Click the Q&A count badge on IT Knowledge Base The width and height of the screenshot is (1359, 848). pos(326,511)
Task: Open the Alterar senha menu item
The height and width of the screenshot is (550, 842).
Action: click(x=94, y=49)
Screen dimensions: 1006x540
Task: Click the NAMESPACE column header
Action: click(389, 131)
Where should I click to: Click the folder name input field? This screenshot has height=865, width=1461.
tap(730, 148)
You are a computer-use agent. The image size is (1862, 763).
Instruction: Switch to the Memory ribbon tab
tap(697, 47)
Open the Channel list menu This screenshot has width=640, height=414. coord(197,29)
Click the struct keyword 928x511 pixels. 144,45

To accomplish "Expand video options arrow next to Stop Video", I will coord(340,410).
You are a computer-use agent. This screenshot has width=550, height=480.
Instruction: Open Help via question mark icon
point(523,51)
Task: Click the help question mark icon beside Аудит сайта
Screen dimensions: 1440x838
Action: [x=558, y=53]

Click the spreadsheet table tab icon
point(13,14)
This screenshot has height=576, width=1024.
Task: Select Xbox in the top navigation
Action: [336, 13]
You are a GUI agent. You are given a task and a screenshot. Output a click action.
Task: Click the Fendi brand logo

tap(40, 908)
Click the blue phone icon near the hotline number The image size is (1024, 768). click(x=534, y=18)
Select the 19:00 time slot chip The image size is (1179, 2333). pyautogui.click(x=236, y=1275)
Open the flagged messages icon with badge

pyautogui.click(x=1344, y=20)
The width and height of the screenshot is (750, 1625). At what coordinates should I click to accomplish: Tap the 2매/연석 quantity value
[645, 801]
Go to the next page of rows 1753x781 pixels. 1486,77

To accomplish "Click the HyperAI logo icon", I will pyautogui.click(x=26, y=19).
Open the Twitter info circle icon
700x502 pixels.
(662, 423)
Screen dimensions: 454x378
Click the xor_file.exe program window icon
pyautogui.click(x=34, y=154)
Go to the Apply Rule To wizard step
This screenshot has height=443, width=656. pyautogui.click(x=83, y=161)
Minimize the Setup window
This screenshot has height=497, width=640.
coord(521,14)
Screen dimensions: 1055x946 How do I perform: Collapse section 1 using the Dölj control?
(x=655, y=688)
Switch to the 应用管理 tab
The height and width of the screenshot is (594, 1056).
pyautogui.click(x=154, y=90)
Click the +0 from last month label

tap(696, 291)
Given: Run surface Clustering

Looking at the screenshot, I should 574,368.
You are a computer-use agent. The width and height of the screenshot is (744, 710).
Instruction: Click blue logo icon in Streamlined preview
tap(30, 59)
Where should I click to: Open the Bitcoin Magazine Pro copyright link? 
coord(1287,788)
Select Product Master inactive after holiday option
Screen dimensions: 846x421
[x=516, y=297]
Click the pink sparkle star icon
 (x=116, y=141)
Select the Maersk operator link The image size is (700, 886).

What the task asks — Retype all the material above precisely, with no line left out.

Response —
Click the Q&A count badge on IT Knowledge Base The width and height of the screenshot is (1359, 848). pos(326,511)
Task: Open the Alterar senha menu item
The height and width of the screenshot is (550, 842).
Action: click(x=94, y=49)
Screen dimensions: 1006x540
Task: Click the NAMESPACE column header
Action: click(389, 131)
Where should I click to: Click the folder name input field? This screenshot has height=865, width=1461.
tap(730, 148)
You are a computer-use agent. The image size is (1862, 763).
Instruction: Switch to the Memory ribbon tab
tap(697, 47)
Open the Channel list menu This screenshot has width=640, height=414. coord(197,29)
Click the struct keyword 928x511 pixels. 144,45

To accomplish "Expand video options arrow next to Stop Video", I will coord(340,410).
You are a computer-use agent. This screenshot has width=550, height=480.
Instruction: Open Help via question mark icon
point(523,51)
Task: Click the help question mark icon beside Аудит сайта
Screen dimensions: 1440x838
Action: [x=558, y=53]

Click the spreadsheet table tab icon
point(13,14)
This screenshot has height=576, width=1024.
Task: Select Xbox in the top navigation
Action: [336, 13]
You are a GUI agent. You are given a task and a screenshot. Output a click action.
Task: Click the Fendi brand logo

tap(40, 908)
Click the blue phone icon near the hotline number The image size is (1024, 768). click(x=534, y=18)
Select the 19:00 time slot chip The image size is (1179, 2333). pyautogui.click(x=236, y=1275)
Open the flagged messages icon with badge

pyautogui.click(x=1344, y=20)
The width and height of the screenshot is (750, 1625). At what coordinates should I click to accomplish: Tap the 2매/연석 quantity value
[645, 801]
Go to the next page of rows 1753x781 pixels. 1486,77

To accomplish "Click the HyperAI logo icon", I will pyautogui.click(x=26, y=19).
Open the Twitter info circle icon
700x502 pixels.
(662, 423)
Screen dimensions: 454x378
Click the xor_file.exe program window icon
pyautogui.click(x=34, y=154)
Go to the Apply Rule To wizard step
This screenshot has height=443, width=656. pyautogui.click(x=83, y=161)
Minimize the Setup window
This screenshot has height=497, width=640.
coord(521,14)
Screen dimensions: 1055x946 How do I perform: Collapse section 1 using the Dölj control?
(x=655, y=688)
Switch to the 应用管理 tab
The height and width of the screenshot is (594, 1056).
pyautogui.click(x=154, y=90)
Click the +0 from last month label

tap(696, 291)
Given: Run surface Clustering

Looking at the screenshot, I should 574,368.
You are a computer-use agent. The width and height of the screenshot is (744, 710).
Instruction: Click blue logo icon in Streamlined preview
tap(30, 59)
Where should I click to: Open the Bitcoin Magazine Pro copyright link? 
coord(1287,788)
Select Product Master inactive after holiday option
Screen dimensions: 846x421
[x=516, y=297]
Click the pink sparkle star icon
 (x=116, y=141)
Select the Maersk operator link The image size is (700, 886).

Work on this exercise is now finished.